Like I imagine a lot of people have been doing, I’ve been reflecting a lot on what happened. There’s been a lot of talking, a lot of opinions and a whole lot of noise, as there is with any news story. There’s also been a lot of anger – and quite rightly so. The fact that anybody could find themselves in such a dark place and feel so hopeless is something to be angry about.
Anger seems to the world’s favourite feeling at the moment. There’s a lot of injustice, a lot of problems, a lot of stress and worry and it makes people angry. Anger can fuel change, it urges us to right wrongs so it does have its place. It’s a natural, human reaction.
But we seem to be hooked on anger at the moment. I feel as though it’s become a bit of a drug.
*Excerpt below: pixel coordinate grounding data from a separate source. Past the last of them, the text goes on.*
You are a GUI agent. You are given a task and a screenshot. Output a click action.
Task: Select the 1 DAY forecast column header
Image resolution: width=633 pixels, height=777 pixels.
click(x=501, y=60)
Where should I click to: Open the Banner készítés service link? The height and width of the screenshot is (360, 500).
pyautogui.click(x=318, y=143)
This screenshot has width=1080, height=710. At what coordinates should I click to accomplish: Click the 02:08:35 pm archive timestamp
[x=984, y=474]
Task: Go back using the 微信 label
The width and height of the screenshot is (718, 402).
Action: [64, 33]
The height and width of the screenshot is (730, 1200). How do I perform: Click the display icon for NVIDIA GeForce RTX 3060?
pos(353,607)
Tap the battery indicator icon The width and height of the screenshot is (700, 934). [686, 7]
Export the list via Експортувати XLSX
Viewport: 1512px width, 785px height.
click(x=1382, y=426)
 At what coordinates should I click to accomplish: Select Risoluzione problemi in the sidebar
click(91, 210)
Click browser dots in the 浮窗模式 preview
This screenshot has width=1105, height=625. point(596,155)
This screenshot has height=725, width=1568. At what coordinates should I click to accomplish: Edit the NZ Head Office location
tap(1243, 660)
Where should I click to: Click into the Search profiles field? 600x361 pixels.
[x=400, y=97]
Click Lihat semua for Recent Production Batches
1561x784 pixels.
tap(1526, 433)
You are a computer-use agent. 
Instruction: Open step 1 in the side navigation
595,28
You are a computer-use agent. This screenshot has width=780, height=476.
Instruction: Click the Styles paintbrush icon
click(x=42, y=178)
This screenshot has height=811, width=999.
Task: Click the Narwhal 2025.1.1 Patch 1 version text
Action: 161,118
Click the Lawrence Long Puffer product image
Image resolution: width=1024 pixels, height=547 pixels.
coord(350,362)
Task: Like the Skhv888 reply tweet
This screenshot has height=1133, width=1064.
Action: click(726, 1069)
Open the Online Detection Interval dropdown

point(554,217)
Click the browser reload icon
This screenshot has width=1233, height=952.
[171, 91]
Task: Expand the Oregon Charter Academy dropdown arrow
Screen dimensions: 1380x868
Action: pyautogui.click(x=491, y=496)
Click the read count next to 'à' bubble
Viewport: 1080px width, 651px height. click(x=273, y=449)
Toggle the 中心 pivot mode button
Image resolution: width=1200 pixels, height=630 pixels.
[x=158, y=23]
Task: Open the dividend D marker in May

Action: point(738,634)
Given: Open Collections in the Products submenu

Everybody wants to feel angry about something and everybody wants to voice their anger, stamp their feet and proudly make it known… “THIS MAKES ME ANGRY”.
Anger is a fairly easy emotion to access – it’s a reflex, it’s an immediate response. You can go from 0 to 100mph with anger and find yourself buzzing with rage in the blink of an eye. But as easy as it is, it isn’t always helpful.
When we keep accessing this anger, it informs everything we do. How we talk to people, how we talk to ourselves, the decisions we make, the words we use. Anger is becoming like a virus, insidiously infecting everything we do and affecting the world around us.
It might come across as flippant, trite or even privileged of me to say that we need to learn how and when we need to access anger. We need to make more room in our brains for better, more productive, more positive alternatives. We need to make room for kindness.
There’s lots of different types of kindness. There’s the obvious stuff, the stuff we can consciously make a decision to do like compliment a friend, buy a gift, give money to charity. These are all beautiful acts of kindness and generosity, and are wonderful to do and wonderful to be on the receiving end of.
But it’s kindness on a deeper level that we seem to have lost sight of. Kindness in the form of empathy, compassion, forgiveness, patience and understanding.
Kindness is the quiet emotion that doesn’t make a fuss, it just trundles away in the background but it’s the one that has the power to make the best, most positive change to ourselves and the world around us.
To react to a painful situation with kindness is a big undertaking and not an easy one, especially when we’ve been so conditioned to celebrate or reward anger. When anger bursts through to take centre stage in our thoughts, we need to take a step back and reflect on why this anger has cropped up. We need to explore why this makes us angry, what we’re really angry about, is there another perspective, can we explore something from a different point of view?
“Kindness begins with the understanding that we all struggle”. A beautiful quote by Charles Glassman and one that I truly believe. It might be painful, frustrating or maybe even downright rage-inducing that we should show kindness to people who have hurt us. But the world doesn’t need any more anger right now, and it always needs kindness.
Kindness cannot magically cure something that has already happened, but it can help us to release ourselves from the anger that holds us back and stops us from moving forward. So, try showing yourself a bit of kindness first, then share that kindness with others and watch it spread far and wide.